Along the way, we stopped at Catalina’s famed Shark Harbor and experienced both a stunning view, and another big advantage of the Outlander PHEV’s battery pack – the ability to pull power back out of the vehicle to operate everyday plug-in items. With the optional 1500-watt AC power supply, you get two outlets, and the ability to run everything from a blender for making smoothies to power tools. Of course, you’ll reduce your pure EV driving range if you use these with the engine off, but it certainly adds to its versatility.

Speaking of the battery pack, charge time is less than 8 hours on a standard power outlet, and less than 4 hours on a Level-2 outlet. In other words, you can just plug this in overnight in a standard garage outlet, and have a full charge when you leave the house in the morning. A Level-3 quick charge cable is also available.

One critical aspect of the Outlander PHEV which we don’t yet have official numbers on are stats on EV driving range and EPA fuel economy. What we do know is that competing (and much higher priced) PHEVs from Volvo, BMW, Mercedes, and Porsche range from 12 to 14 miles in pure electric range, and a 43 to 56 MPGe EPA rating – and Mitsubishi expects to beat those numbers. At one point on my drive, the display showed that I had 20 miles of EV cruising range, so that might provide a clue.

The interior of the Outlander PHEV is comfortable with lots of soft-touch surfaces, and comfy, stylish leather seats. The dashboard and center console are pretty unspectacular, though I appreciated the pattern in the glossy plastic which does a good job hiding fingerprints compared to traditional piano black.

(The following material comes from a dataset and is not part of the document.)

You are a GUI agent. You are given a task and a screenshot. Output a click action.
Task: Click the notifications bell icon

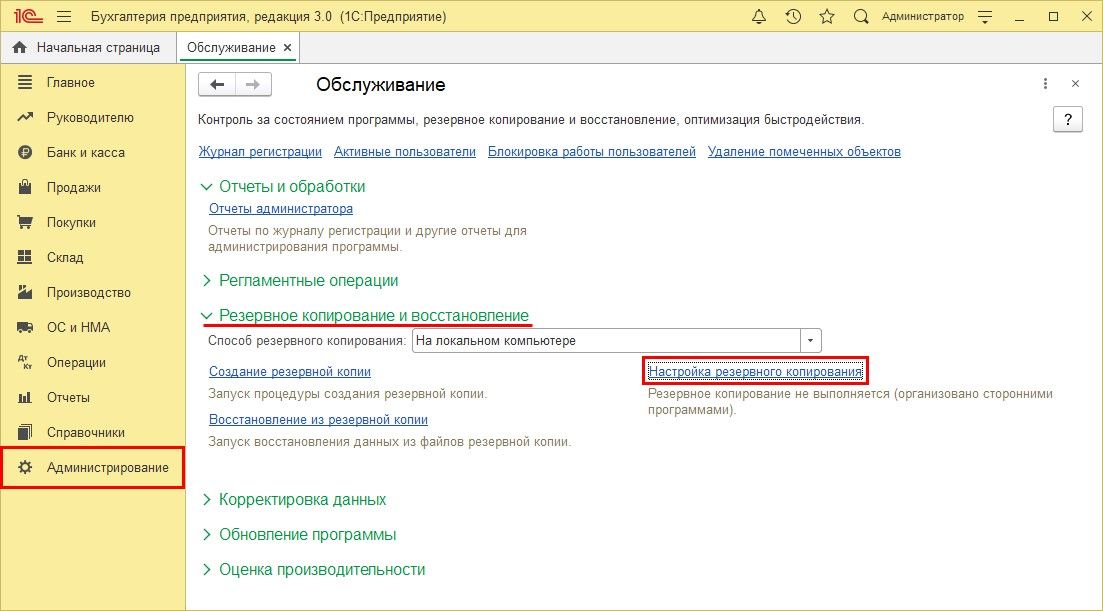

Controls are well placed, and there’s a good mix of touch-based and tactile inputs. On the center console, you’ll find conveniently-placed buttons for engaging full-time 4-wheel drive and full-time EV modes.

The infotainment system’s 7″ touchscreen interface isn’t exactly state of the art, but it does offer something even some luxury manufacturers don’t yet – both Android Auto and Apple CarPlay support. The system also has special modes tailored to the PHEV which can display things like battery charge level, regeneration stats, driving efficiency, and more.

Mitsubishi also offers up a variety of safety and convenience features for drivers, including hill start assist, auto hold brakes, blind spot warning with rear cross-traffic alert, lane change assist, a 360ยบ camera system, and optional adaptive cruise control, automatic high beams, forward collision mitigation, and lane departure warning.

There’s a ton of value here relative to the handful of other plug-in hybrid SUVs on the market – all of which are currently in the luxury market. With a base price of $34,595(USD), you’re looking at less than $29,000 after the currently-applicable federal EV tax credit of $5,836. And even fully-loaded, the Outlander PHEV is just $40,295 – so about $35k after federal credits. And that doesn’t take into account any additional state-level incentives. Add to that a 10-year/100,000 mile powertrain warranty – that includes the battery and EV components – and you’ve got an outstanding deal for a very versatile vehicle.